What is Maifest? What is a Maibaum? Germany Celebrates May Day!
Maifest celebrates the end of the long dark winter, and the beginning of warm weather and light. It’s a time of reawakening and joy! Best of all… it’s a fun reason to have a party, now that Karneval is behind us, and Oktoberfest is still a few months away. But what is Maifest? And what is a Maibaum? How is Maifest celebrated in Germany?
Take a look and see!!
What is Maifest??
Maifest (Mayday) May 1st, is the official celebration that marks the arrival of spring. It’s roots are in the Pagan celebration of Walpurgisnacht (April 30), tossing off the darkness and cold of Winter, although now, it’s mostly a secular celebration. People of the cities and villages will decorate with ribbons and flowers. (In the Rhineland, it was custom for a young man to tie colorful ribbons in the garden of a girl he fancied…. during leap years, girls would do the ribbon tying). Most towns will erect a Maibaum (May Pole). There are bonfires to chase the darkness, and dances to celebrate. As with every German celebration, there are foods and special drinks like Maibock (strong spring beer) and Maibowle ( a wine punch with Waldmeister).
What is a Maibaum?
Around the 10th Century, the custom of the Maibaum/Maypole began. The young men from the village would go into the woods and find a tall tree that they stripped of branches, and hauled back to town to decorate. Craftsmen carved shields or symbols depicting the various town guilds, or clubs that would be attached to crossbeams/branches on the Maibaum. A wreath is added to the top, and long ribbons tied to it. The Maibaum would be guarded very carefully, since young men from other villages would try to “steal” it and hold the Maypole for ransom (usually, they could be paid off with beer or a nice lunch in a Gasthaus).

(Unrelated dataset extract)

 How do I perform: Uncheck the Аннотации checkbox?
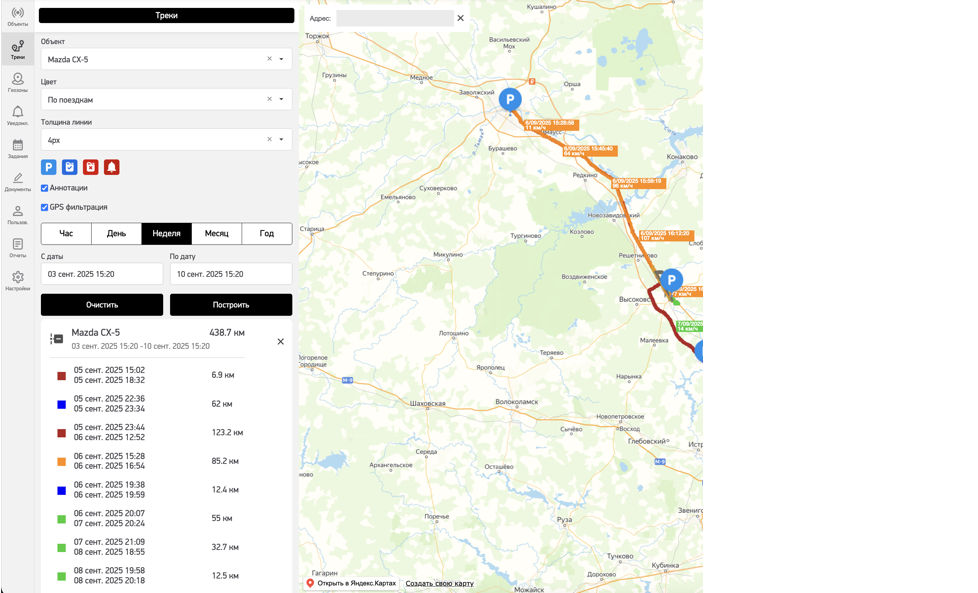44,188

On the first day of May, the Maibaum is erected in the center of the town square or marketplace. In some places, the local Schtüzenverein (shooting club) will wake everyone up with cannon or gun fire! Once the Maibaum is secure, there is dancing, singing and games.
The dance around the Maypole symbolized spring, and the awakening of the earth. In smaller towns, the entire village might be involved in singing and dancing! In addition to the Maypole, there is dancing, eating and lots of drinking! Some towns burn bonfires. And special beverages like Maibock beer brewed especially for this celebration and Maibowle (a champagne punch) are served.
In 1934 Maifest became a German National Holiday. Towns still celebrate the old traditions, but now May Day has taken on a new meaning. It’s become a celebration of International Worker’s day, so Unions and Political groups will hold events on May 1 as well.
Maifest In America
Today, like many other traditions, Maifest came to America with German immigrants (it’s been celebrated in Ohio since 1873). Trachtverein keep the tradition of building and decorating a Maypole… and they still dance. Take a look around at any large German Fest, you may see a Maibaum… and maybe you can identify the different symbols attached to it.
Maifest is a wonderful time to come together and celebrate the end of winter… and rejoice your way into spring!